* _PROVIDED TEXT_:
[Start of section]

However, Parks and a team of researchers, including hepatologists, exercise physiologists and registered dietitians, have conducted groundbreaking studies using stable isotope tracers and mass spectrometry to track how and where the body metabolizes dietary fats and sugars. That research has yielded discoveries in human fat metabolism that is changing the way liver disease is managed and treated.

Elizabeth Parks

“Our lab focuses on the transitions between fasting, to feeding, to fasting, in humans and in rodents,” Parks said during the presentation. “I believe the basis for much disease happens when the endogenous nutrients that are present in the blood and are being released stay in the blood while dietary nutrients come in, and there is a competition between those two sources of nutrients. That is the basis of most disease, and it happens when you are fed.”

Fasted vs. fed state

Many common medical tests for patients are conducted when the patient is in a fasted state, Parks said.

“It is because we think of this as a steady state of metabolism,” Parks said. “But Richard Feynman said a system is in equilibrium when all the fast things have happened but the slow things have not. This is true. The longer individuals fast, finally, their glucose comes down to a real nadir. Even in the fasting state, we are not really at a ‘steady state.’”

[End of section]

* _SOURCE DATA_:

[Start of section]

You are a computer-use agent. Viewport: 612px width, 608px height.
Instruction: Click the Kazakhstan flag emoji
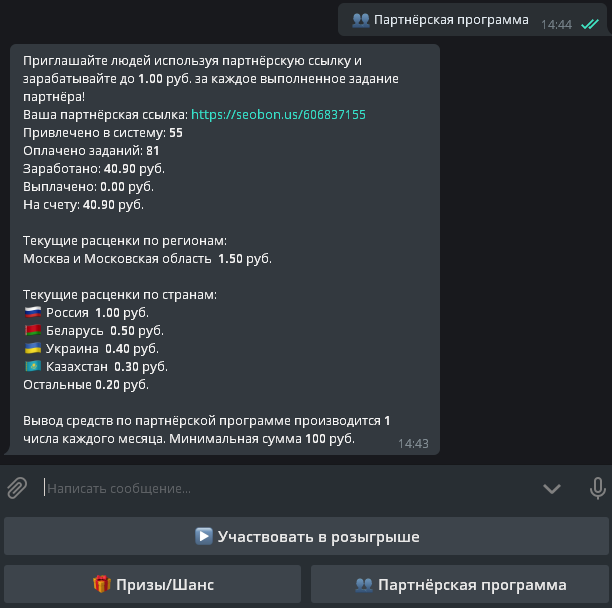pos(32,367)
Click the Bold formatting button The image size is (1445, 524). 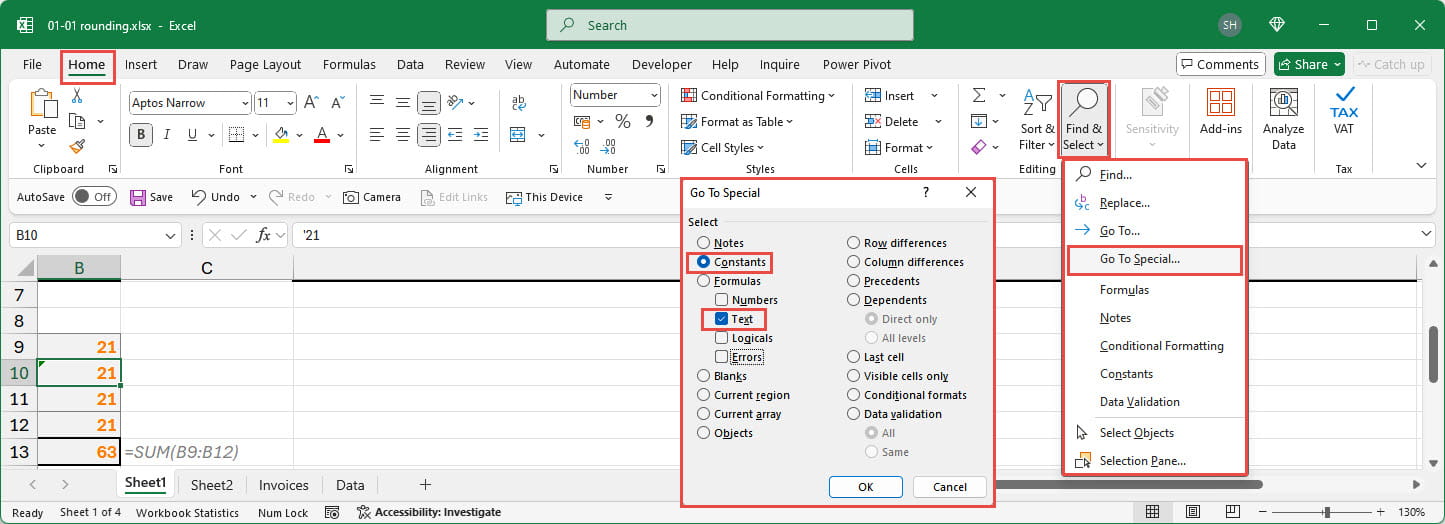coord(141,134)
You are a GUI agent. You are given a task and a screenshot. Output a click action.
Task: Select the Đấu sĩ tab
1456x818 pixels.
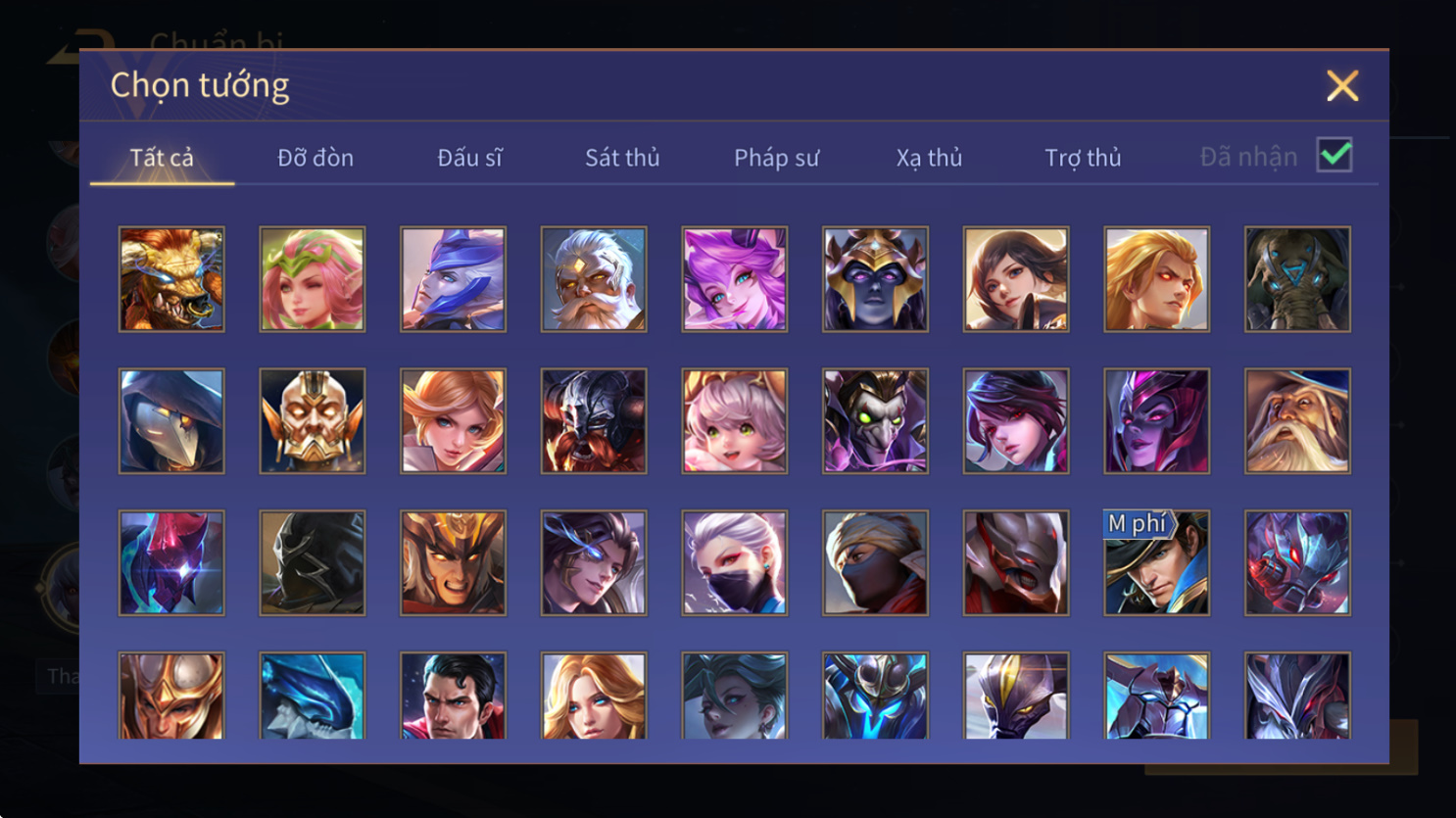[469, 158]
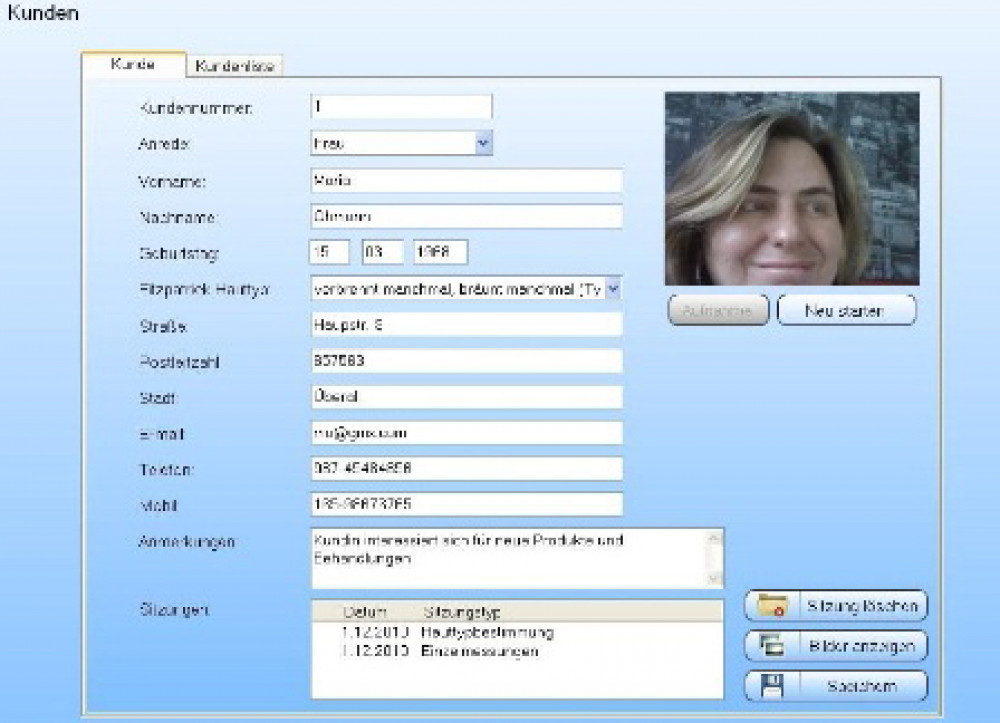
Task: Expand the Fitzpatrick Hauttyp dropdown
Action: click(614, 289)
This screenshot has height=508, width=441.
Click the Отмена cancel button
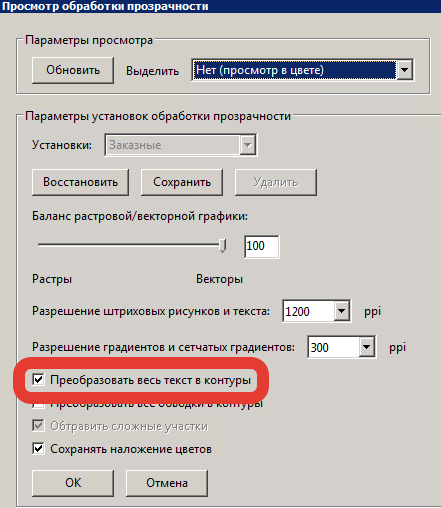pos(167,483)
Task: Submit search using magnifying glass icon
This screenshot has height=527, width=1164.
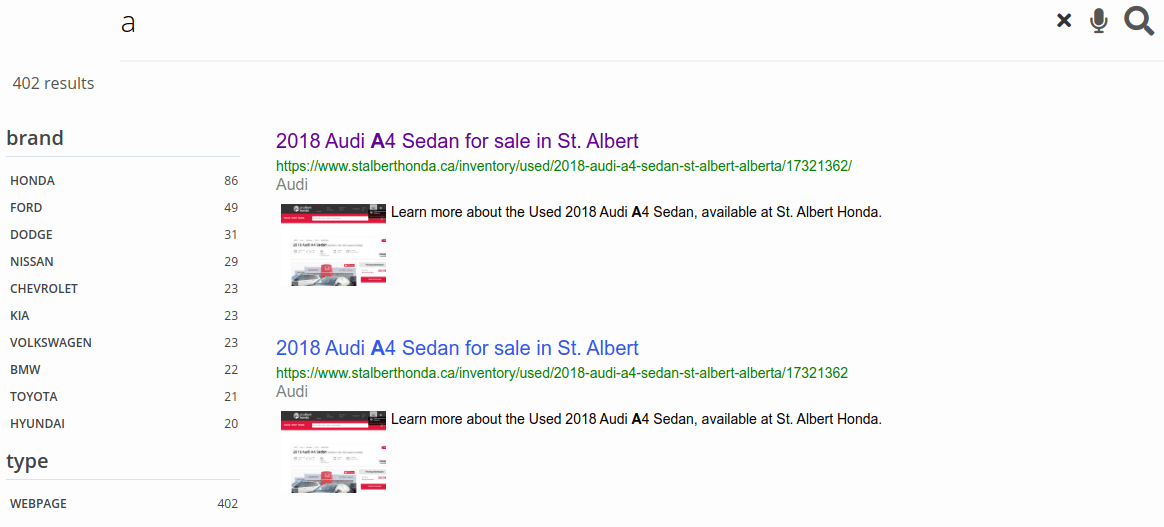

[End of section]

* _TASKS TO COMPLETE_:
A. Reproduce word for word the stretch of the passage on fat metabolism research from "However, Parks and" through "managed and treated.".
B. According to the passage on fat metabolism research, what did Parks and her team use to track how and where the body metabolizes dietary fats and sugars?
The lines that come after the passage on fat metabolism research are not used here.

* _ANSWER LIST_:
A.
However, Parks and a team of researchers, including hepatologists, exercise physiologists and registered dietitians, have conducted groundbreaking studies using stable isotope tracers and mass spectrometry to track how and where the body metabolizes dietary fats and sugars. That research has yielded discoveries in human fat metabolism that is changing the way liver disease is managed and treated.

B. Stable isotope tracers and mass spectrometry.